* REQUIREMENT
In full and exactly, please return the records, but keep out the pictures.
INPUT DATA section start
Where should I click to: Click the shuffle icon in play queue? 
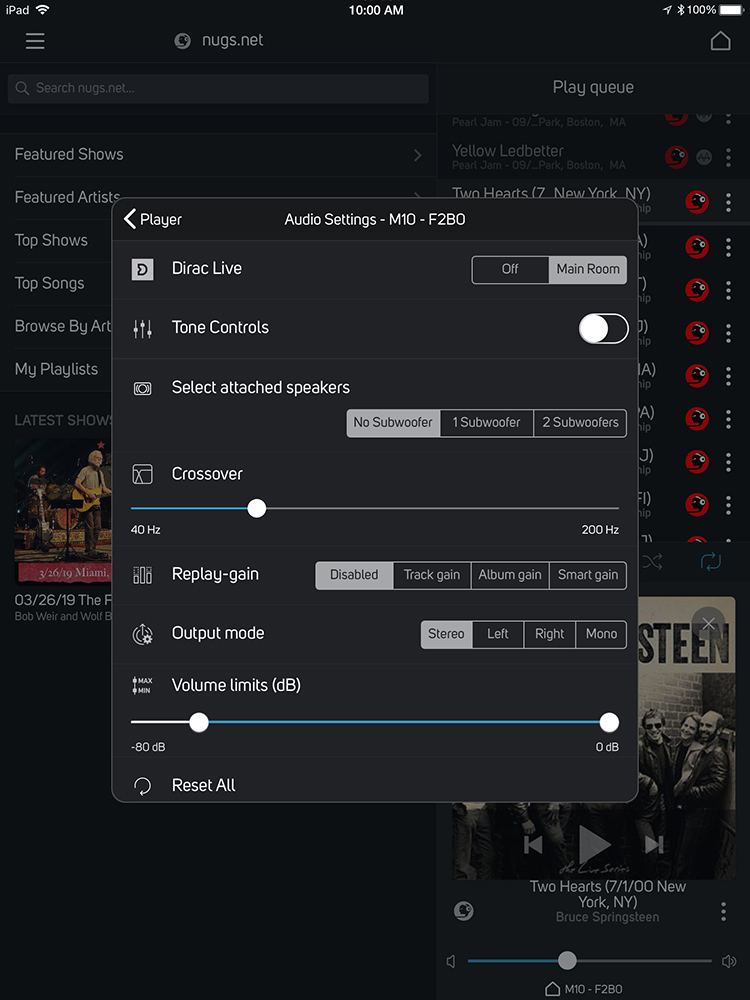pos(653,562)
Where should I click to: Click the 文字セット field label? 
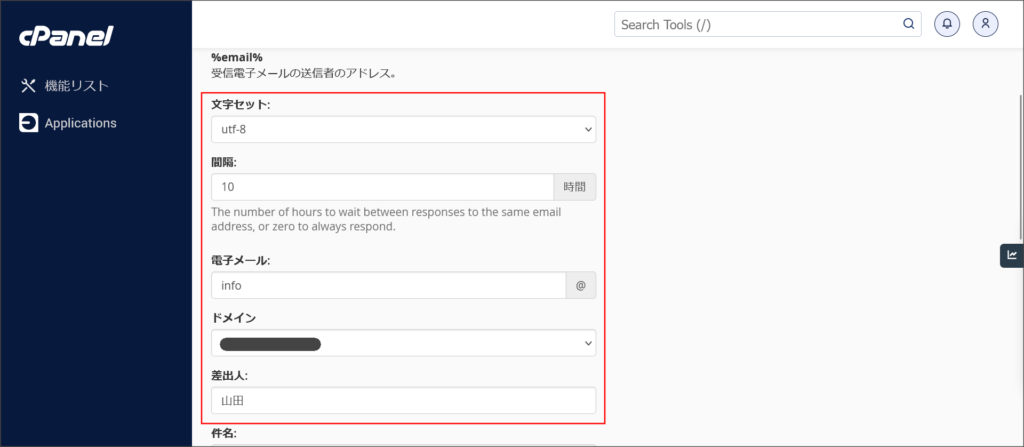tap(241, 104)
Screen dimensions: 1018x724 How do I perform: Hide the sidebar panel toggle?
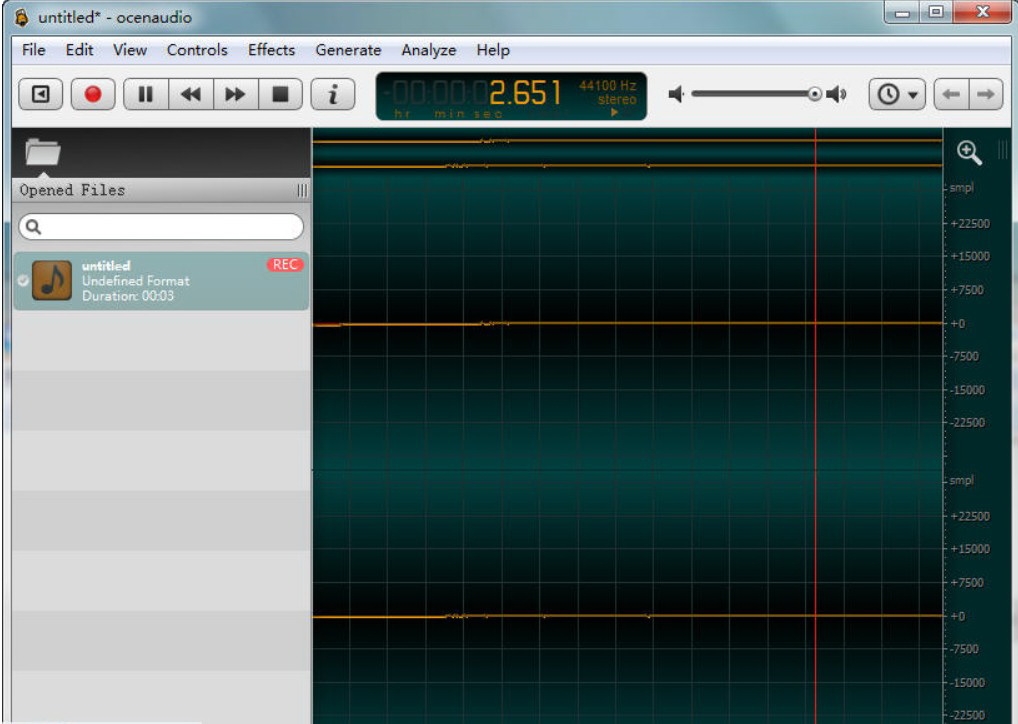41,94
INPUT DATA section end
* COMPLETED EXERCISE
Where should I click to: Click the shuffle icon in play queue? 
pos(653,562)
Where should I click to: Click the 文字セット field label? 
tap(241, 104)
Screen dimensions: 1018x724 How do I perform: Hide the sidebar panel toggle?
41,94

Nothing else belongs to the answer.